I remember when, among other things, you could purchase a pre-construction condo with a mere 5% deposit.

And that was it.

No further payments.  Nothing due in 30 days.  Nothing in 60 days, or 90 days, or 180 days.  Nothing in a year.

Nothing upon occupancy, and nothing until the condominium was set to close and you obtained a mortgage of 95% for the remaining amount.

That was a long, long time ago.

It may as well be an eternity, based on how deposit structures work today, not to mention pricing.

When you could buy a bachelor condo at The Met for $99,000, with only 5% down, the comparable unit across the street in a 15-year-old building was worth $150,000.

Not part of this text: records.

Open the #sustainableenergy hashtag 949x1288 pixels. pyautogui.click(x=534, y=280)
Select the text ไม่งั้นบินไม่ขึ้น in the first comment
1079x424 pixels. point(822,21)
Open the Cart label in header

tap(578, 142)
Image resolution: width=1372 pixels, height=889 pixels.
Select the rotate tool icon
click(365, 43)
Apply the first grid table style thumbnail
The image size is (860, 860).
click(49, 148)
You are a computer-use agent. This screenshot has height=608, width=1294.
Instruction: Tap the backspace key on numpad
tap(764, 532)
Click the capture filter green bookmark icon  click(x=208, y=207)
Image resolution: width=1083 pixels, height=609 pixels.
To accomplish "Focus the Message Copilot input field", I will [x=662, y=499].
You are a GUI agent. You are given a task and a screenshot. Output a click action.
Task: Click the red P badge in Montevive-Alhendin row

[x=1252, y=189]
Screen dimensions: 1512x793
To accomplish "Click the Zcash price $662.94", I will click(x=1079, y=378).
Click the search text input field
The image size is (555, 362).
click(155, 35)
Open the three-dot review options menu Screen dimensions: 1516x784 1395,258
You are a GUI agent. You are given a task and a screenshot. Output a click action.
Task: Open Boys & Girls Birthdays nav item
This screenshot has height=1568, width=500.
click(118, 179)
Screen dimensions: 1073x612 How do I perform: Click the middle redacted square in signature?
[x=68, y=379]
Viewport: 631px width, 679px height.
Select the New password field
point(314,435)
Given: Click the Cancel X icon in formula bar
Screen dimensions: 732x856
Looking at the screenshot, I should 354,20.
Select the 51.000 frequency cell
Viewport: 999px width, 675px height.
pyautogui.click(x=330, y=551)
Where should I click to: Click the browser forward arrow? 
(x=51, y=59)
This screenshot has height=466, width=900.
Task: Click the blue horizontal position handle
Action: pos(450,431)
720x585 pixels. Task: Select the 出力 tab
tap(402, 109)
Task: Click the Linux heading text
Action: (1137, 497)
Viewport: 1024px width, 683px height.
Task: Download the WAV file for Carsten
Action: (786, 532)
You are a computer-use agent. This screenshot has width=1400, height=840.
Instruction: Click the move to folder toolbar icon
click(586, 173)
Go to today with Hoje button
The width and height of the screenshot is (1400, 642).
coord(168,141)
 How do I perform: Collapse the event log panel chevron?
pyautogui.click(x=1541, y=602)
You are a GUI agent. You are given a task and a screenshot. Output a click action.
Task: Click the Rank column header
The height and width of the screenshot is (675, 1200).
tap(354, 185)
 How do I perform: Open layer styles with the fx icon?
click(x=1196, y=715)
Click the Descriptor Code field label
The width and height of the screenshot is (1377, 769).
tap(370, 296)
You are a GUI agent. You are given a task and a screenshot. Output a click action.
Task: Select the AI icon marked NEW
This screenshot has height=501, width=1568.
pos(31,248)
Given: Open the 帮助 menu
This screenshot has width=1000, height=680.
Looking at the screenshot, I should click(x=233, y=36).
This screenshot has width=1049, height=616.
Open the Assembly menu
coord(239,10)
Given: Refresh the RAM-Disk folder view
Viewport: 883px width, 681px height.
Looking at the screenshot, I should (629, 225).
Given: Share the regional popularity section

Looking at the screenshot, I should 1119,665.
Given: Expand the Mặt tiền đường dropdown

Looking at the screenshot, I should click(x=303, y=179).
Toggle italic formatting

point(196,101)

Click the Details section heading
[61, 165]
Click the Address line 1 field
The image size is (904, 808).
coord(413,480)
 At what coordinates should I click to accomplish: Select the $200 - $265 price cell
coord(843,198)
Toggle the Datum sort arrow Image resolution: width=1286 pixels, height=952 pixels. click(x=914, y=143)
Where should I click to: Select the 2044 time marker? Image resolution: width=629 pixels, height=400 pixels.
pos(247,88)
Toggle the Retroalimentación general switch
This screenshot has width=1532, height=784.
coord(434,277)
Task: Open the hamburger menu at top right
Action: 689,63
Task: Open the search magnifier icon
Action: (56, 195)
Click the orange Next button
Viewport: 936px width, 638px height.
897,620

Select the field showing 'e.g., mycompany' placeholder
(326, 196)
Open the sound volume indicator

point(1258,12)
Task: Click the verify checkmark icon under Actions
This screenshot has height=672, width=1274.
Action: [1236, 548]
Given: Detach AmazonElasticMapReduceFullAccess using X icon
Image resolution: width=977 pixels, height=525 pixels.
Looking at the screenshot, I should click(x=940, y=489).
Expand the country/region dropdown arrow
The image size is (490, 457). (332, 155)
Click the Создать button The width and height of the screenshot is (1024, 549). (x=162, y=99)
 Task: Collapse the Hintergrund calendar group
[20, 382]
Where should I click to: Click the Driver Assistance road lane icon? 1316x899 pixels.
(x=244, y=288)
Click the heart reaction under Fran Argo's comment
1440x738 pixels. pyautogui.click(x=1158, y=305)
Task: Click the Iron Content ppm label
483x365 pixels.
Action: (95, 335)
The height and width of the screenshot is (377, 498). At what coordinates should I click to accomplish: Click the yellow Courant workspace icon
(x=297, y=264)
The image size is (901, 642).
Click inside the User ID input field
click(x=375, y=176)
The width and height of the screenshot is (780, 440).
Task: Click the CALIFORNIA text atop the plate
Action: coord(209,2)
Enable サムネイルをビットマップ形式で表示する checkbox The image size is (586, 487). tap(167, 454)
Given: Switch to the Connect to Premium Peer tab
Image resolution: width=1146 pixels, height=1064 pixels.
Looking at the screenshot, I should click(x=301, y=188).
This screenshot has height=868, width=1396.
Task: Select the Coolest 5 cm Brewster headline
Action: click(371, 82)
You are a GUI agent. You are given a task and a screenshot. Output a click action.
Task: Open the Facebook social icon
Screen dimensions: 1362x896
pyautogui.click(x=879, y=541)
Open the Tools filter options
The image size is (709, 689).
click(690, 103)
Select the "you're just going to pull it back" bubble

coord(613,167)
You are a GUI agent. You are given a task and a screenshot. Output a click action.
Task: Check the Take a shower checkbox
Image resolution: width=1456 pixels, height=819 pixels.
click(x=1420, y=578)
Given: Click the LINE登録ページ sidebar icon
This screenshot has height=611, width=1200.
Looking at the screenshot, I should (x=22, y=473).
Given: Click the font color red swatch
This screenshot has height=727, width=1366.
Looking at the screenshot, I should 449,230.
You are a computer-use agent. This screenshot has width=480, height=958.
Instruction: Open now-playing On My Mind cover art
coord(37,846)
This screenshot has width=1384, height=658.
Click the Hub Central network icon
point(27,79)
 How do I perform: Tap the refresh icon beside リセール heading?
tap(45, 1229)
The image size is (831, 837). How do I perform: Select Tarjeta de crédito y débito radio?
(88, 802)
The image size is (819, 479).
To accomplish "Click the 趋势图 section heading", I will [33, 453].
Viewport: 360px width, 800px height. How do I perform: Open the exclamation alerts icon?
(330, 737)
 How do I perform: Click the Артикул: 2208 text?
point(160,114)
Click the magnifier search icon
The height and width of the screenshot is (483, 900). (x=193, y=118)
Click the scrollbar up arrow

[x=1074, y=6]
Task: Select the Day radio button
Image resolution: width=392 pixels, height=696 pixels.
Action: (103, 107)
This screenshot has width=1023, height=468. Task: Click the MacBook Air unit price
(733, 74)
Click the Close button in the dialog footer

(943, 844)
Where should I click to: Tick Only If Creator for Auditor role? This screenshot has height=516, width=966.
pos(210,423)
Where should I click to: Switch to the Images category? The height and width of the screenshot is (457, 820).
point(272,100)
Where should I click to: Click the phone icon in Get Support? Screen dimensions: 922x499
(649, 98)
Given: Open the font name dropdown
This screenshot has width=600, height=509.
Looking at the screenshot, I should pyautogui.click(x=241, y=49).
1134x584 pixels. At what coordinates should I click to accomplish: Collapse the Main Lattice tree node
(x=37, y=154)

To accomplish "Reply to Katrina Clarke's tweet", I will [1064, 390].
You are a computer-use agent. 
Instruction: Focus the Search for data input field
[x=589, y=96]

Your profit was already factored in, irrespective of market appreciation.

That was the reason to buy pre-construction condos back in 2004, not to mention that absurd 5% deposit structure.

I remember when deposits hit 10%.  It was only a matter of time, really.

And when the Financial Crisis of 2008 shocked the world (except for Canada, of course…) developers started looking for 15% deposits.

Back then, the posted deposits weren’t always carved in stone.

I bought into a development in 2005 where deposits were 15% total, with 5% payable at 30 days, 180 days, and 365 days, only I was able to get away with a 10% total, providing 2.5% after 90 days, 180 days, 365 days, and 730 days.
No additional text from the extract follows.